In 2023, retail pharmaceuticals – defined as those dispensed outside hospitals and other care facilities – accounted for around one‑sixth of total health spending across OECD countries. This represented the third largest area of expenditure after spending on inpatient and outpatient services. However, growth in retail pharmaceutical spending over the past decade has generally fallen behind spending in other health services, reflecting continued efforts to manage costs, particularly through pricing policies and the expanded use of generics (see section on “Health expenditure by type of service” in Chapter 7).
Per capita expenditure on retail pharmaceuticals averaged USD 766 (adjusted for differences in purchasing power) in OECD countries in 2023 (Figure 9.1).
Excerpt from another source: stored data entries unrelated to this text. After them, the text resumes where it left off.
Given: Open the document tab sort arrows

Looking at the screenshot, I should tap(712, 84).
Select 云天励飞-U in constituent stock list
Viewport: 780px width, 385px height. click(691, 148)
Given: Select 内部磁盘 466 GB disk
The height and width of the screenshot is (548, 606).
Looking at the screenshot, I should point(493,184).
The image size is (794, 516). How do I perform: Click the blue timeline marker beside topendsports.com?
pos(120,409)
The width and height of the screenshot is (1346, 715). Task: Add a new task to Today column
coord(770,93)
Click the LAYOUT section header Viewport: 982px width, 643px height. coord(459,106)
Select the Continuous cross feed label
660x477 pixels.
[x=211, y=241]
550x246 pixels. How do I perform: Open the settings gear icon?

The United States (USD 1 713) reported the highest per capita spending, at more than double the average, followed by Germany (USD 1 158) and Switzerland (USD 1 061). At the lower end, Denmark (USD 404), Chile (USD 455) and Estonia (USD 458) all spent below 60% of the OECD average. Variation can be due to differences in prescribing practices, the uptake of generics, and the regulatory frameworks in place. The relatively low spending in Denmark reflects widespread provision of medicines within hospital or ambulatory care settings, rather than through retail outlets. Prescription medicines accounted for more than 75% of total expenditure in most countries, with the rest going on over-the‑counter medicines (OTC). Poland stands out as the only OECD country where OTC spending exceeded that of prescription medicines.
In terms of financing, governments and compulsory insurance schemes are the principal source of retail pharmaceutical funding, accounting for almost 60% of spending on average across OECD countries in 2023 (Figure 9.2). This share exceeded 80% in France and Germany where public or statutory schemes provide broad coverage for outpatient medicines. Out-of-pocket spending by households, including co-payments and direct purchases, accounts for much of the remaining cost, at around 38%, although it financed around two‑thirds of spending in Chile and Poland. Only in a handful of countries does voluntary health insurance play any role in pharmaceutical spending. Canada is an outlier with a third of spending covered by private insurance. Complementary health insurance also accounted for almost a quarter of retail pharmaceutical spending in Slovenia, although from 2024 this is no longer available as a voluntary option for pharmacy or basic medical coverage.
Spending on retail pharmaceuticals provides only a partial view of total pharmaceutical expenditure. Medicines used in hospital and other non-retail settings are a growing component of overall pharmaceutical costs, driven in part by the introduction of high-cost therapies in areas such as oncology, immunology, and rare diseases. Across 15 OECD countries, non-retail pharmaceuticals accounted for 25% of total pharmaceutical expenditure in 2023, up from 21% in 2013 (Figure 9.3). The largest increases were observed in Portugal, Spain and Czechia, where hospital use of pharmaceuticals grew significantly. Denmark continued to report the highest share (49%) of non-retail spending, reflecting a longstanding practice in hospital-based dispensing. By contrast, Switzerland and Lithuania, recorded the lowest proportions at only around 6% of total pharmaceutical spending in 2023. A growing body of evidence, including recent analysis from the OECD (Morgan and Xiang, 2022[1]), highlights the need to account for both retail and hospital pharmaceutical expenditures when planning budgets and assessing long-term financial sustainability.